WHAT THE EXERCISE ASKS: Without including any image, retype the records word for word.

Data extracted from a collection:
= Beginning of Section =

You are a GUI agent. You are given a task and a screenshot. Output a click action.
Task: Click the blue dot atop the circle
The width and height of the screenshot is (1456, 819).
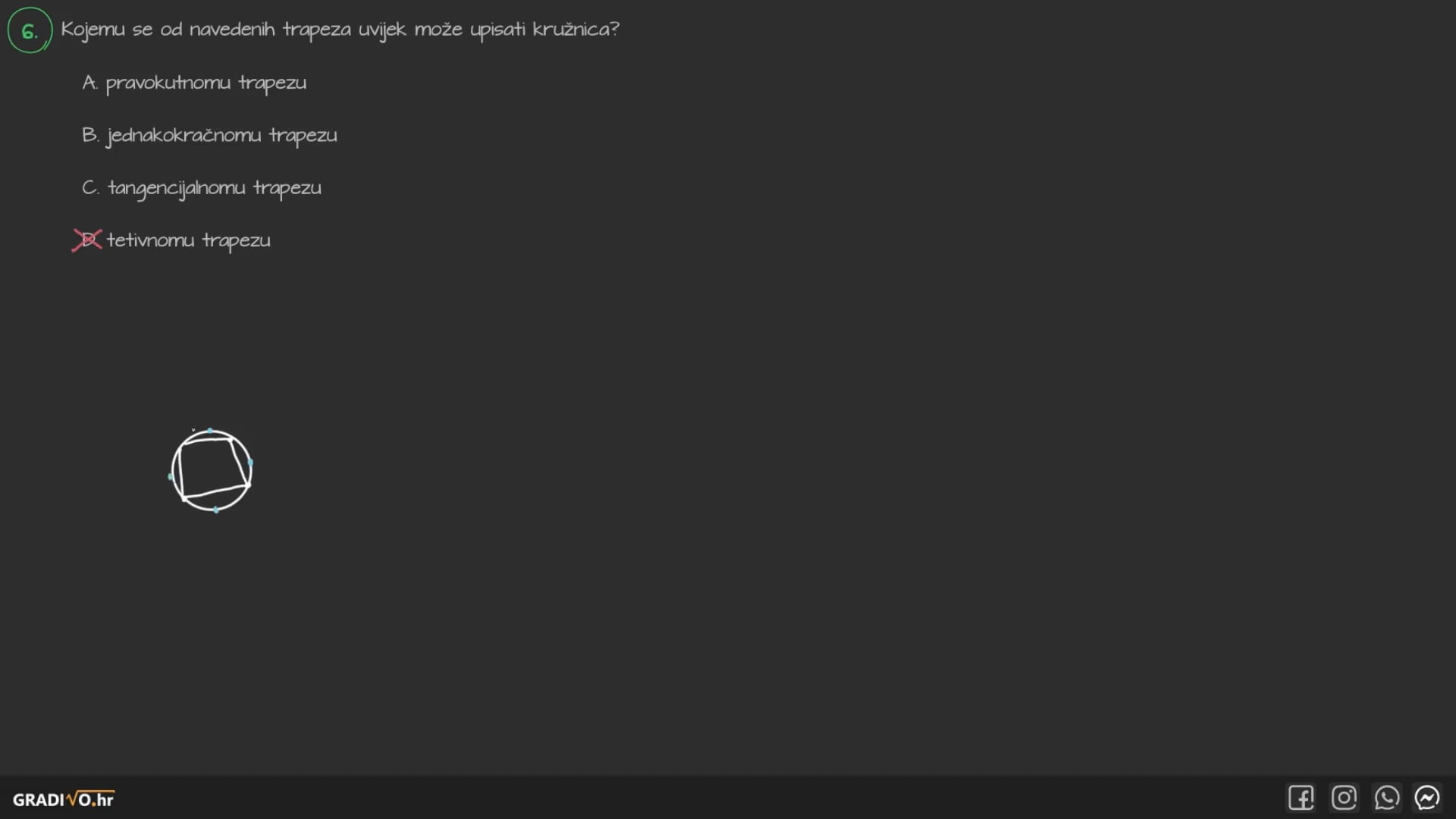(210, 431)
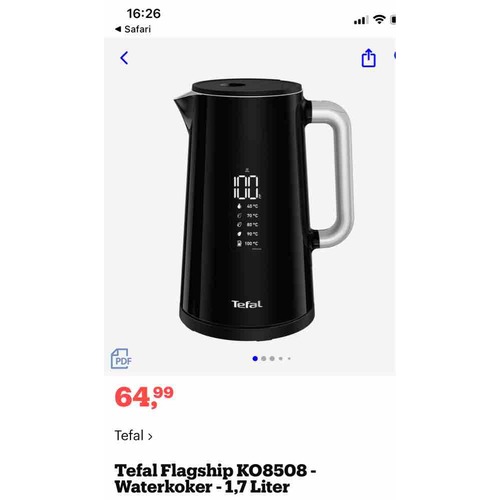Return to Safari via the back link

tap(133, 29)
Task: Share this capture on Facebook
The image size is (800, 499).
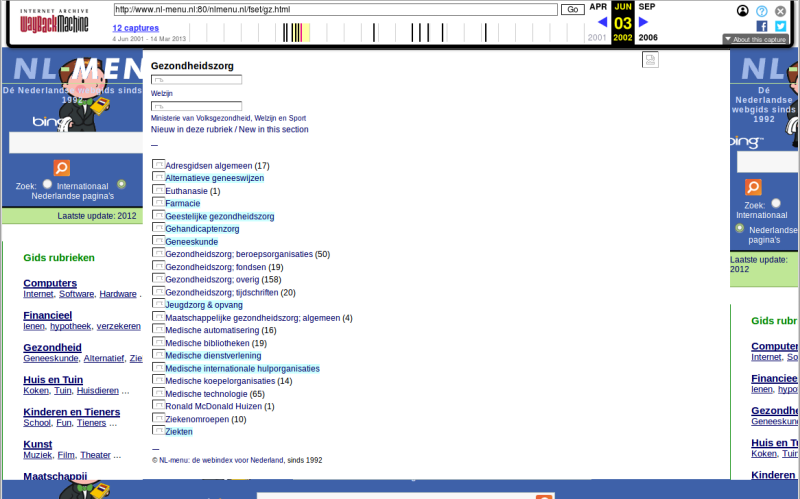Action: click(762, 26)
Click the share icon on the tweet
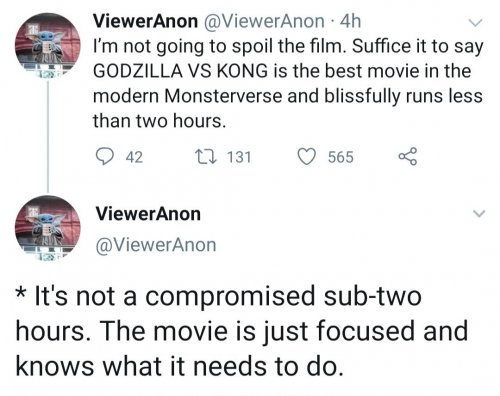The width and height of the screenshot is (500, 396). click(x=408, y=156)
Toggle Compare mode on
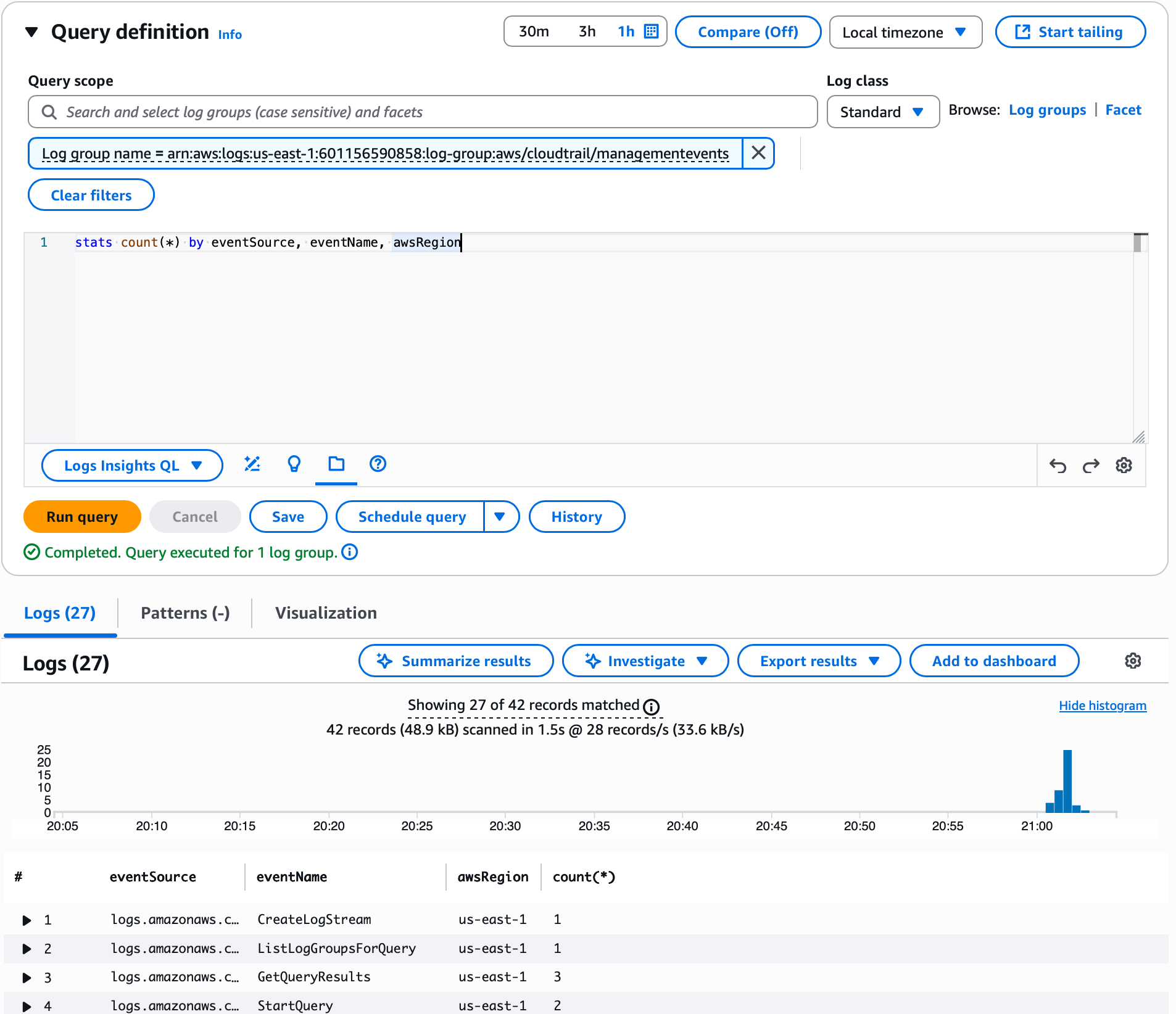The height and width of the screenshot is (1014, 1176). [x=748, y=32]
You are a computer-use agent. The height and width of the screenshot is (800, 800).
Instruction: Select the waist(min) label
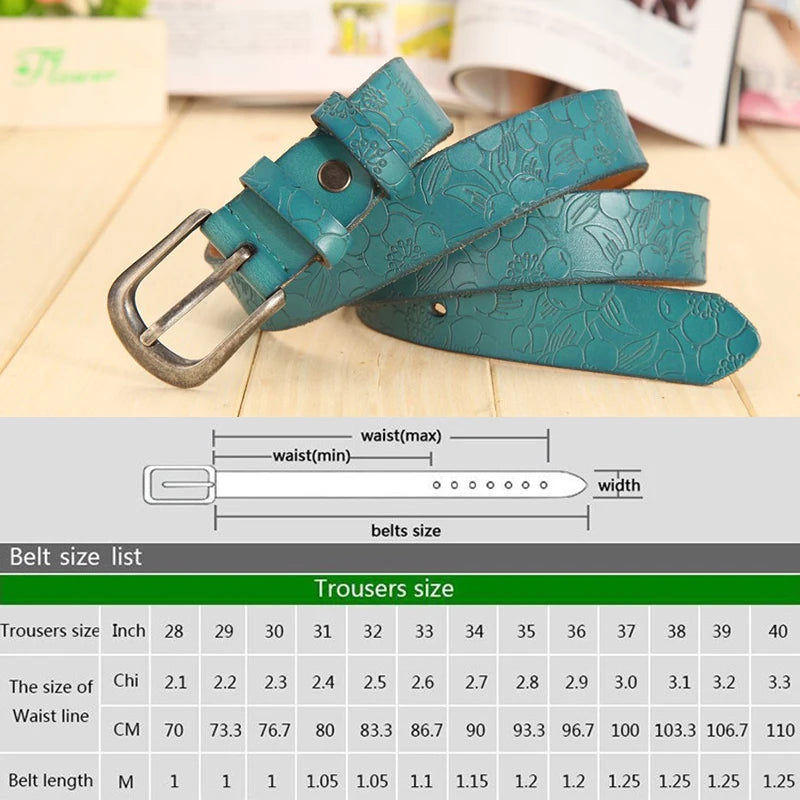point(312,456)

= End of Section =

SOLUTION FOR THIS TASK:
You are a GUI agent. You are given a task and a screenshot. Output a click action.
Task: Click the blue dot atop the circle
The width and height of the screenshot is (1456, 819).
(210, 431)
Return to Safari via the back link

tap(133, 29)
Task: Share this capture on Facebook
The image size is (800, 499).
Action: click(762, 26)
Click the share icon on the tweet
The width and height of the screenshot is (500, 396). click(x=408, y=156)
Toggle Compare mode on
The height and width of the screenshot is (1014, 1176). [x=748, y=32]
You are a computer-use agent. The height and width of the screenshot is (800, 800).
Instruction: Select the waist(min) label
point(312,456)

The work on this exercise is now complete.